Work request: Search the data below for "width"; list each line that holds it.

Record excerpts:

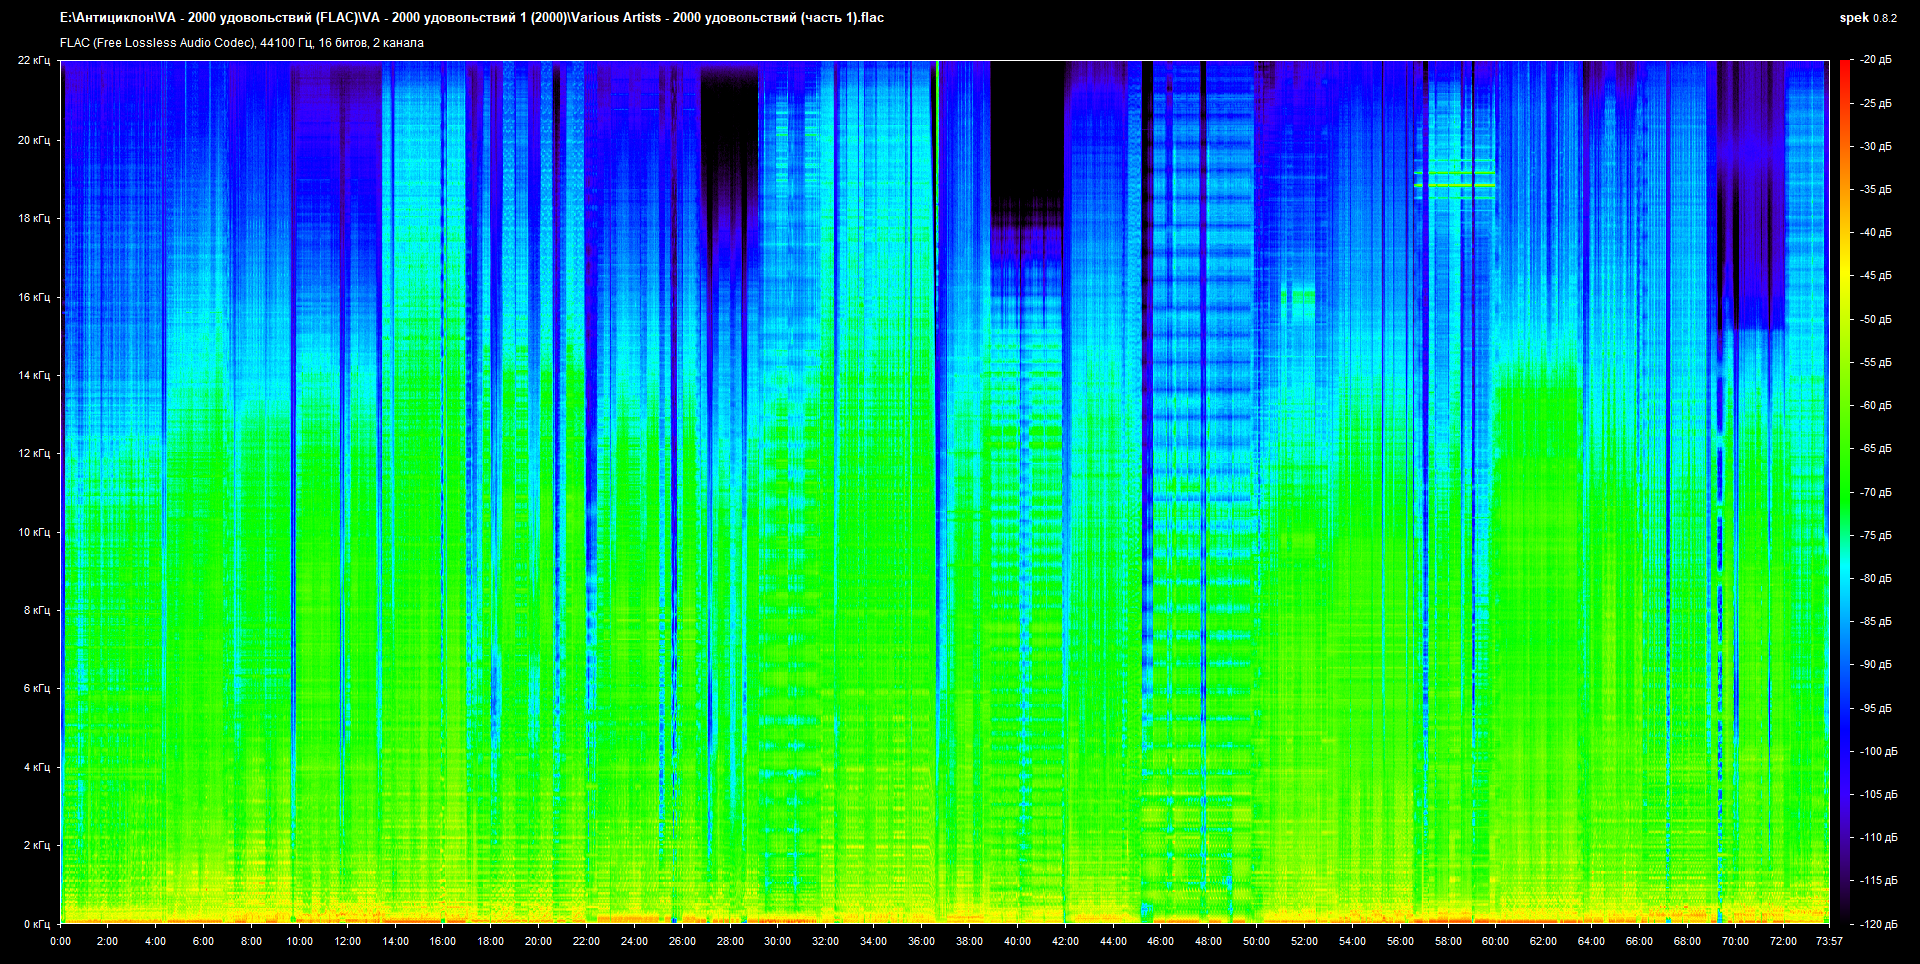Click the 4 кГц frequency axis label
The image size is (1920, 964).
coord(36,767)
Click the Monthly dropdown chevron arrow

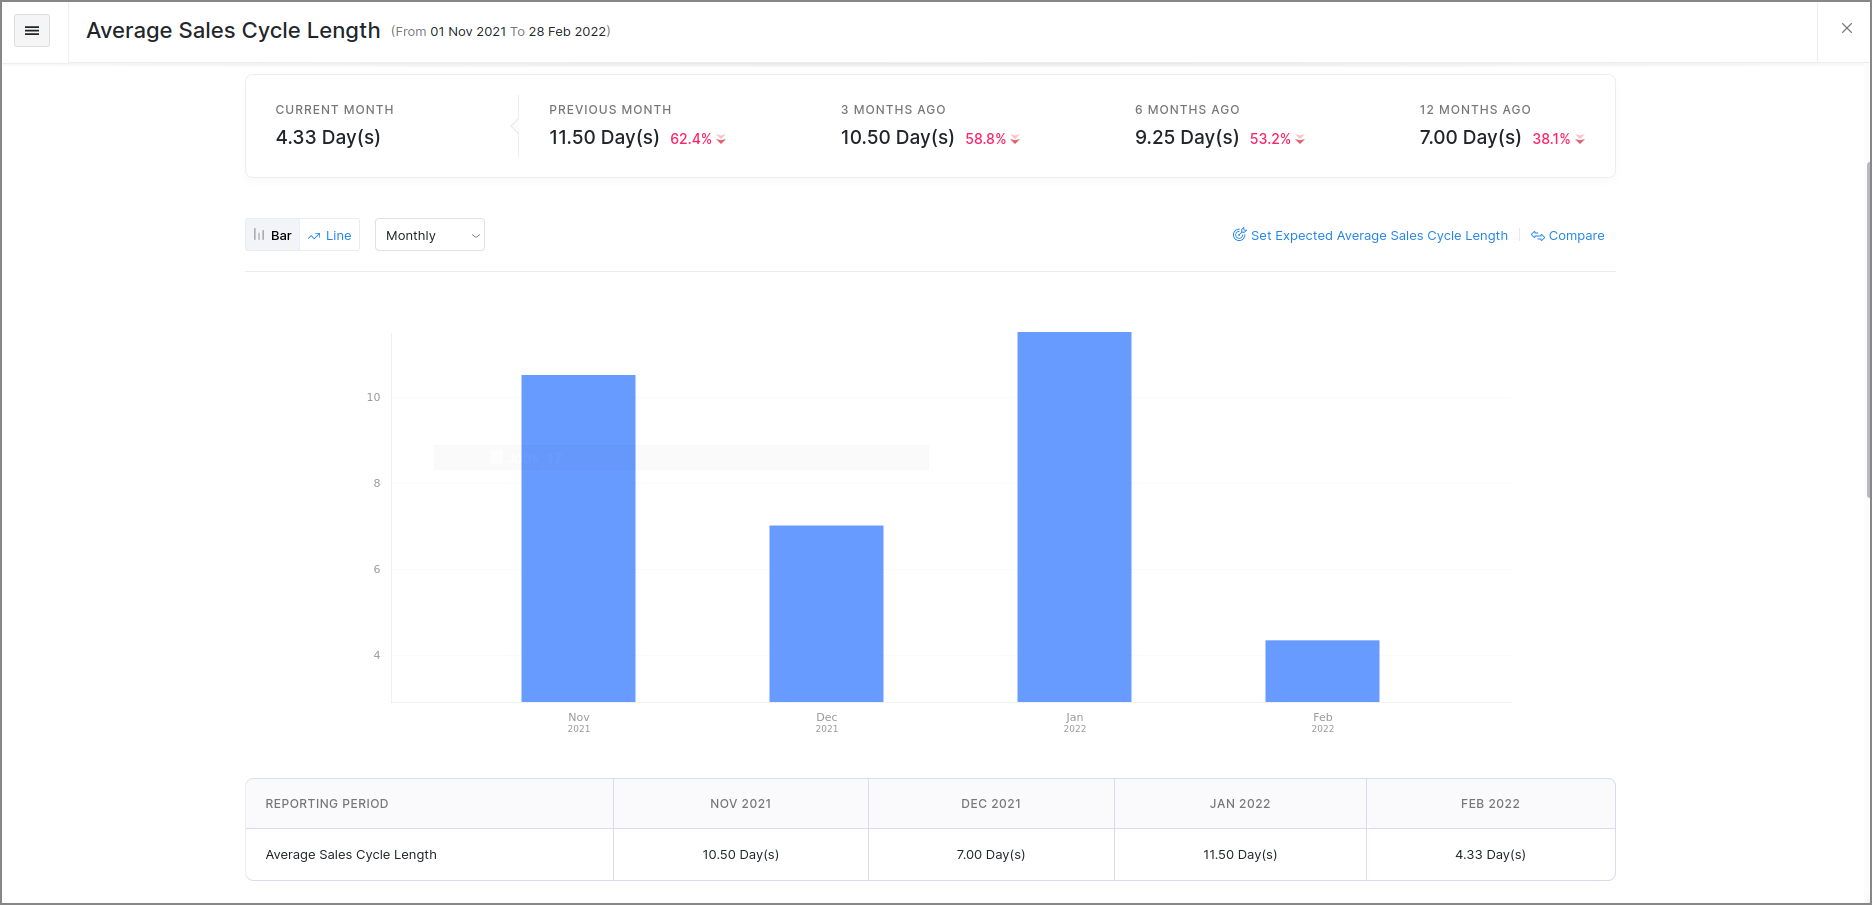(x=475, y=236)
--
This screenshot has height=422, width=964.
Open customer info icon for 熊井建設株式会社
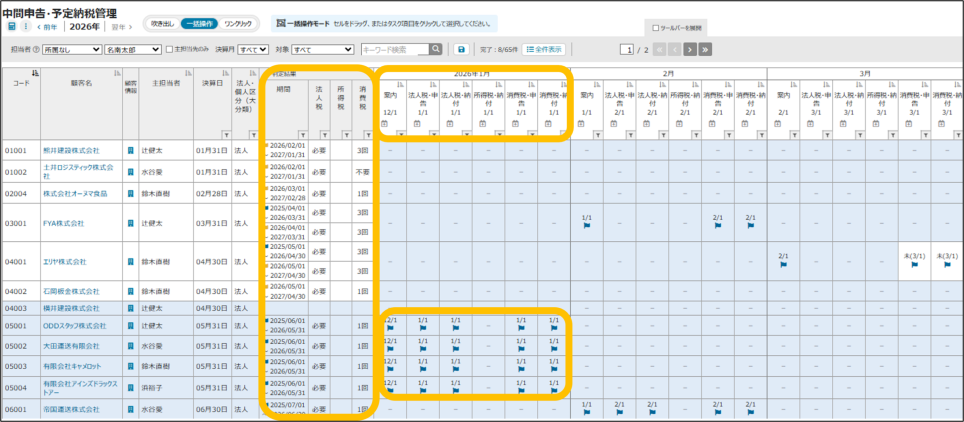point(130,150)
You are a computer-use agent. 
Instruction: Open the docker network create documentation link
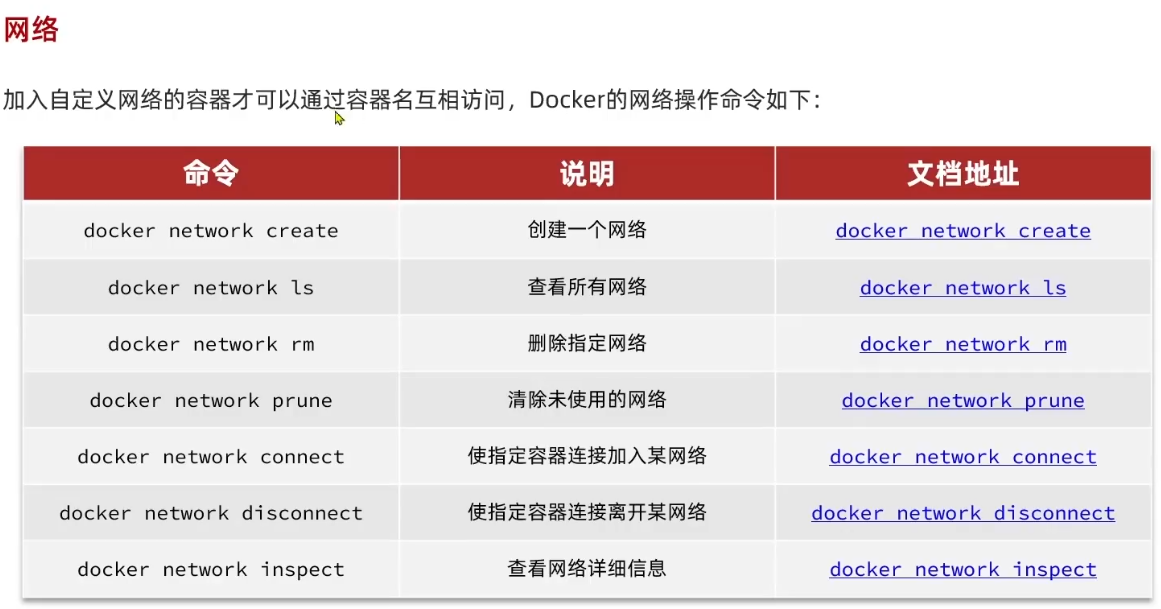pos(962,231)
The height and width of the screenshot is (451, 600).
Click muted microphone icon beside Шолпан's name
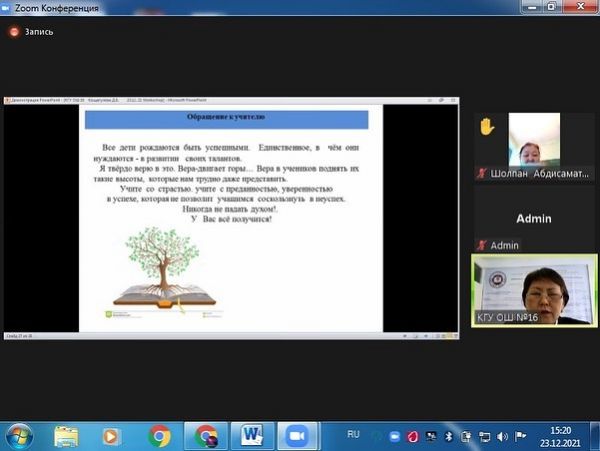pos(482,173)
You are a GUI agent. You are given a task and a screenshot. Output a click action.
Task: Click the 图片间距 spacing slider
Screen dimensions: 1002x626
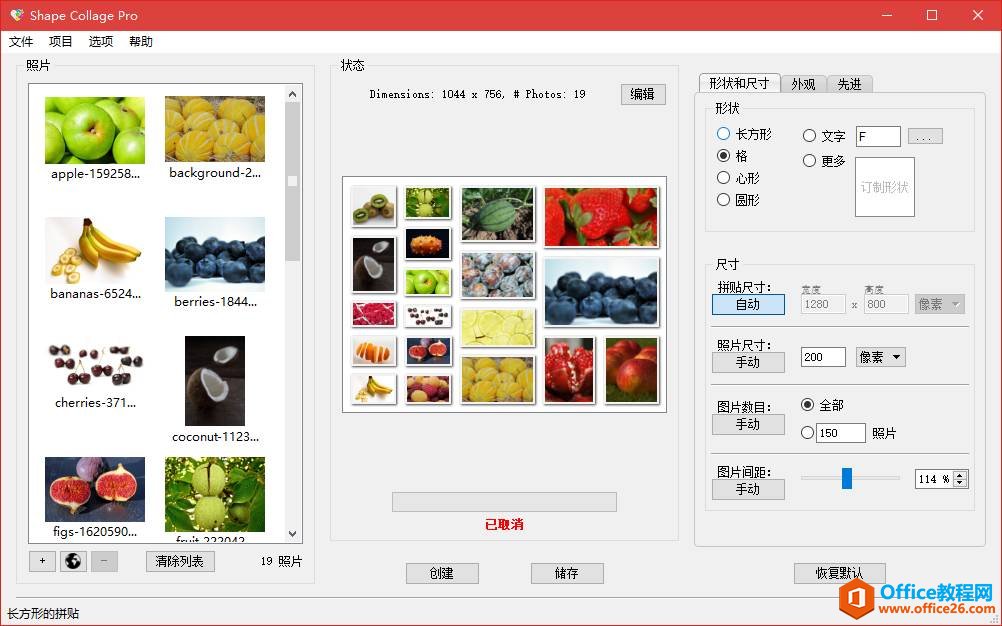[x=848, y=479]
---
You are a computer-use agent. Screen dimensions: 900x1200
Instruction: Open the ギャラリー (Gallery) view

The completed task:
This screenshot has height=422, width=964.
The height and width of the screenshot is (451, 600).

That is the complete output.